On 04/10/2012 03:38 PM, Dag Sverre Seljebotn wrote:
> On 04/10/2012 03:29 PM, Nathaniel Smith wrote:
>> On Tue, Apr 10, 2012 at 2:15 PM, Dag Sverre Seljebotn
>> <d.s.seljebotn at astro.uio.no>   wrote:
>>> On 04/10/2012 03:10 PM, Dag Sverre Seljebotn wrote:
>>>> On 04/10/2012 03:00 PM, Nathaniel Smith wrote:
>>>>> On Tue, Apr 10, 2012 at 1:39 PM, Dag Sverre Seljebotn
>>>>> <d.s.seljebotn at astro.uio.no>      wrote:
>>>>>> On 04/10/2012 12:37 PM, Nathaniel Smith wrote:
>>>>>>> On Tue, Apr 10, 2012 at 1:57 AM, Travis Oliphant<travis at continuum.io>        wrote:
>>>>>>>> On Apr 9, 2012, at 7:21 PM, Nathaniel Smith wrote:
>>>>>>>>
>>>>>>>> ...isn't this an operation that will be performed once per compiled
>>>>>>>> function? Is the overhead of the easy, robust method (calling ctypes.cast)
>>>>>>>> actually measurable as compared to, you know, running an optimizing
>>>>>>>> compiler?
>>>>>>>>
>>>>>>>> Yes, there can be significant overhead.   The compiler is run once and
>>>>>>>> creates the function.   This function is then potentially used many, many
>>>>>>>> times.    Also, it is entirely conceivable that the "build" step happens at
>>>>>>>> a separate "compilation" time, and Numba actually loads a pre-compiled
>>>>>>>> version of the function from disk which it then uses at run-time.
>>>>>>>>
>>>>>>>> I have been playing with a version of this using scipy.integrate and
>>>>>>>> unfortunately the overhead of ctypes.cast is rather significant --- to the
>>>>>>>> point of making the code-path using these function pointers to be useless
>>>>>>>> when without the ctypes.cast overhed the speed up is 3-5x.
>>>>>>>
>>>>>>> Ah, I was assuming that you'd do the cast once outside of the inner
>>>>>>> loop (at the same time you did type compatibility checking and so
>>>>>>> forth).
>>>>>>>
>>>>>>>> In general, I think NumPy will need its own simple function-pointer object
>>>>>>>> to use when handing over raw-function pointers between Python and C.   SciPy
>>>>>>>> can then re-use this object which also has a useful C-API for things like
>>>>>>>> signature checking.    I have seen that ctypes is nice but very slow and
>>>>>>>> without a compelling C-API.
>>>>>>>
>>>>>>> Sounds reasonable to me.
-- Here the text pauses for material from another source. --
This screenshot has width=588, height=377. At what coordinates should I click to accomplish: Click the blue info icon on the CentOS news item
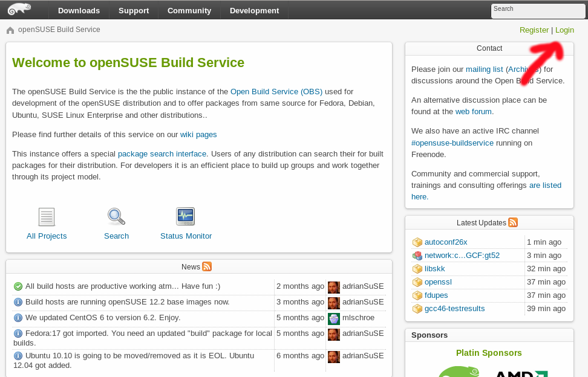[17, 317]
Probably nicer than violating ctypes's
>>>>>>> abstraction boundary, and with no real downsides.
>>>>>>>
>>>>>>>> The kind of new C-level cfuncptr object I imagine has attributes:
>>>>>>>>
>>>>>>>> void *func_ptr;
>>>>>>>> char *signature string  /* something like 'dd->d' to indicate a function
>>>>>>>> that takes two doubles and returns a double */
>>>>>>>
>>>>>>> This looks like it's setting us up for trouble later. We already have
>>>>>>> a robust mechanism for describing types -- dtypes. We should use that
>>>>>>> instead of inventing Yet Another baby type system. We'll need to
>>>>>>> convert between this representation and dtypes anyway if you want to
>>>>>>> use these pointers for ufunc loops... and if we just use dtypes from
>>>>>>> the start, we'll avoid having to break the API the first time someone
>>>>>>> wants to pass a struct or array or something.
>>>>>>
>>>>>> For some of the things we'd like to do with Cython down the line,
>>>>>> something very fast like what Travis describes is exactly what we need;
>>>>>> specifically, if you have Cython code like
>>>>>>
>>>>>> cdef double f(func):
>>>>>>         return func(3.4)
>>>>>>
>>>>>> that may NOT be called in a loop.
>>>>>>
>>>>>> But I do agree that this sounds overkill for NumPy+numba at the moment;
>>>>>> certainly for scipy.integrate where you can amortize over N function
>>>>>> samples. But Travis perhaps has a usecase I didn't think of.
>>>>>
>>>>> It sounds sort of like you're disagreeing with me but I can't tell
>>>>> about what, so maybe I was unclear :-).
>>>>>
>>>>> All I was saying was that a list-of-dtype-objects was probably a
>>>>> better way to write down a function signature than some ad-hoc string
>>>>> language. In both cases you'd do some type-compatibility-checking up
>>>>> front and then use C calling afterwards, and I don't see why
>>>>> type-checking would be faster or slower for one representation than
>>>>> the other. (Certainly one wouldn't have to support all possible dtypes
>>>
>>> Rereading this, perhaps this is the statement you seek: Yes, doing a
>>> simple strcmp is much, much faster than jumping all around in memory to
>>> check the equality of two lists of dtypes. If it is a string less than 8
>>> bytes in length with the comparison string known at compile-time (the
>>> Cython case) then the comparison is only a couple of CPU instructions,
>>> as you can check 64 bits at the time.
>>
>> Right, that's what I wasn't getting until you mentioned strcmp :-).
>>
>> That said, the core numpy dtypes are singletons. For this purpose, the
>> signature could be stored as C array of PyArray_Descr*, but even if we
>> store it in a Python tuple/list, we'd still end up with a contiguous
>> array of PyArray_Descr*'s. (I'm assuming that we would guarantee that
>> it was always-and-only a real PyTupleObject* here.) So for the
>> function we're talking about, the check would compile down to doing
>> the equivalent of a 3*pointersize-byte strcmp, instead of a 5-byte
>> strcmp. That's admittedly worse, but I think the difference between
>> these two comparisons is unlikely to be measurable, considering that
>> they're followed immediately by a cache miss when we actually jump to
>> the function pointer.

Actually, I think the performance hit is a problem in the Cython case. 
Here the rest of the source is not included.